Vista 2Q25: Results Reinforce Overweight, But Cash Burn and Liquidity Weaken Buffer
Ramp-up execution supports the credit profile, and improved post-quarter-end liquidity eases near-term risk, though 2H25 free cash flow targets remain critical
Key Insights and Recommendations
We maintain our Overweight recommendation on Vista Energy, with a preference for the 2033 notes, which offer a modestly higher yield despite lower duration risk.

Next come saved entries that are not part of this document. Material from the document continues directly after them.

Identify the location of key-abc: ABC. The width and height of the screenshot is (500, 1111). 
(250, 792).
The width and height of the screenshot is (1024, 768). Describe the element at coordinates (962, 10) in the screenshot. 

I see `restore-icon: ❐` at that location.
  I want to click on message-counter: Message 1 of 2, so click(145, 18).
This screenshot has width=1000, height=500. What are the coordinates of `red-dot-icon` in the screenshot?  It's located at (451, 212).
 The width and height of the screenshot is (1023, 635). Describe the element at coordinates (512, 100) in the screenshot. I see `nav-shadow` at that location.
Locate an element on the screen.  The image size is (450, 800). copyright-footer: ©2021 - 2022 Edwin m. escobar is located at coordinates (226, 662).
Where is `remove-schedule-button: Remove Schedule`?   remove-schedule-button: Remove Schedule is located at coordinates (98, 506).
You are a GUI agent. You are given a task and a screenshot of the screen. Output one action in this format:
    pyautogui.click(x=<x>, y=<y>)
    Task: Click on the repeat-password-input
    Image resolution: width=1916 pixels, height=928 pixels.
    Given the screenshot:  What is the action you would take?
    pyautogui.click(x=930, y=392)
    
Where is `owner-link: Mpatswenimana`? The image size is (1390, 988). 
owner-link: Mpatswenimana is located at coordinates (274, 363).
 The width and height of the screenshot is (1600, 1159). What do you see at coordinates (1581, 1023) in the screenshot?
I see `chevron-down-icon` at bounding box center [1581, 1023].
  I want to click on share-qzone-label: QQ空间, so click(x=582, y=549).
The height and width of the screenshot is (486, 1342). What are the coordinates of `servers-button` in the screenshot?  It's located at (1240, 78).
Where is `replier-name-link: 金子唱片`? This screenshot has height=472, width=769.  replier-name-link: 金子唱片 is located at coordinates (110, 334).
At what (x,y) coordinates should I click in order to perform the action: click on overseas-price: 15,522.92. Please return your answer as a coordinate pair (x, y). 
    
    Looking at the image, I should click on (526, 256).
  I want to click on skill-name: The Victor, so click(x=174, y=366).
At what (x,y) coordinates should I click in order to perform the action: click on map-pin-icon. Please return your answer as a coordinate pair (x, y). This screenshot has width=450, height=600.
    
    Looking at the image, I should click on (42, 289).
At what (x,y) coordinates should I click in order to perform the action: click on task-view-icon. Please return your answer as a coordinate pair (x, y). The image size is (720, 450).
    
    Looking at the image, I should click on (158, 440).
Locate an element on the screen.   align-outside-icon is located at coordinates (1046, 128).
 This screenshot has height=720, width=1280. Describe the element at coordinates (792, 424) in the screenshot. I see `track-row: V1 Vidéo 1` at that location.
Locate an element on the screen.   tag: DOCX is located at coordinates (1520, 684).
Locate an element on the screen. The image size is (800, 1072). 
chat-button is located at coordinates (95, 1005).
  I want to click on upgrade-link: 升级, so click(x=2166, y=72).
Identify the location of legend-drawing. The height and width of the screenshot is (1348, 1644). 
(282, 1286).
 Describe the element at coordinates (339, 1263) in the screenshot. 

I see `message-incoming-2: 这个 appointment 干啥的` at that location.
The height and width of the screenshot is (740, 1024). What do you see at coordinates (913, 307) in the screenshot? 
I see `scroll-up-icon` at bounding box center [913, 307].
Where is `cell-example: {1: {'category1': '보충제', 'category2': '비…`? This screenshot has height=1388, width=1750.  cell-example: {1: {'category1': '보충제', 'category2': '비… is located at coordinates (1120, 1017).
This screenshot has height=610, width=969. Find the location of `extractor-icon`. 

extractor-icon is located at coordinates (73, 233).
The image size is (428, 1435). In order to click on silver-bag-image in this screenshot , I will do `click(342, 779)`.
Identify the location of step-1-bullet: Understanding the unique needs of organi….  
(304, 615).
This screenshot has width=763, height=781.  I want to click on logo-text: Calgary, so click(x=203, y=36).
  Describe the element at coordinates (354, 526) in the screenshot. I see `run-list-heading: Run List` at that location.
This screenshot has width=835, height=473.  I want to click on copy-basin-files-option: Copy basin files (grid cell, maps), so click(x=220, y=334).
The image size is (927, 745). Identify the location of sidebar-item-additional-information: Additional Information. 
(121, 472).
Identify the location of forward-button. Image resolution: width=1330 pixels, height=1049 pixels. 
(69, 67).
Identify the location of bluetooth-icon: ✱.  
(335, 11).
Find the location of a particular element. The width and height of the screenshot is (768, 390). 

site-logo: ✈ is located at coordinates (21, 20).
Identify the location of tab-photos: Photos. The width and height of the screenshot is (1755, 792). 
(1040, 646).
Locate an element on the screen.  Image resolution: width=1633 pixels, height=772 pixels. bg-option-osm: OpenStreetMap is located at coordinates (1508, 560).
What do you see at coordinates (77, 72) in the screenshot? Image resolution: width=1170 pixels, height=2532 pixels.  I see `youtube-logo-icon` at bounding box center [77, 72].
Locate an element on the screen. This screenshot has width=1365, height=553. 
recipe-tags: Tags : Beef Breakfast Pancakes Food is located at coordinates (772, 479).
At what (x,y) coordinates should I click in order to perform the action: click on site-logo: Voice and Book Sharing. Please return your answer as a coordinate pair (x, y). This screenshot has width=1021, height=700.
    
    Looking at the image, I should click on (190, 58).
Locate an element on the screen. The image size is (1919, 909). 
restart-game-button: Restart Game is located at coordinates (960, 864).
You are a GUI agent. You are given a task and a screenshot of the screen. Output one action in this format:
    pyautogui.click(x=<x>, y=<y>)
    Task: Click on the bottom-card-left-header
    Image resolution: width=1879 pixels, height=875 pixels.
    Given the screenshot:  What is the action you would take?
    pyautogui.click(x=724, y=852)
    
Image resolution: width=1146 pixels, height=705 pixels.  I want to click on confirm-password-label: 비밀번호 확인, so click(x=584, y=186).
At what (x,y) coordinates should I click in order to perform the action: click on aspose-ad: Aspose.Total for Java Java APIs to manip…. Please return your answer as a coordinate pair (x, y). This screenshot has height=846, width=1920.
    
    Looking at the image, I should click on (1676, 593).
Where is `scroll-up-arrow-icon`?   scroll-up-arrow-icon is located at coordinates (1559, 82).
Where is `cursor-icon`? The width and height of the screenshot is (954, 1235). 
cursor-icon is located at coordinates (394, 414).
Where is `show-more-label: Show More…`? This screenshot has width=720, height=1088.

Vista reported 2Q25 results marked by a strong operational ramp-up and the first quarter of consolidated results following the PEPASA acquisition. The company delivered adjusted EBITDA of $405 million, up 46.9% QoQ and 40.3% YoY, coming in 2.0% above consensus, supported by a 46% sequential increase in production to 118.0 Mboe/d. This reflected the inclusion of 50% of La Amarga Chica, which returned to 4Q24 production levels. Despite a 9.3% sequential decline in realized oil prices, adjusted EBITDA margin expanded 3.4 pp QoQ to 66.3%, driven by the elimination of trucking costs and continued operating efficiency. In 2Q25, 84% of domestic oil volumes were sold at export parity-linked prices, while the remaining 16% of total oil sales were exports. As a result, all of Vista’s oil volumes, both domestic and exported, were effectively sold at export parity pricing.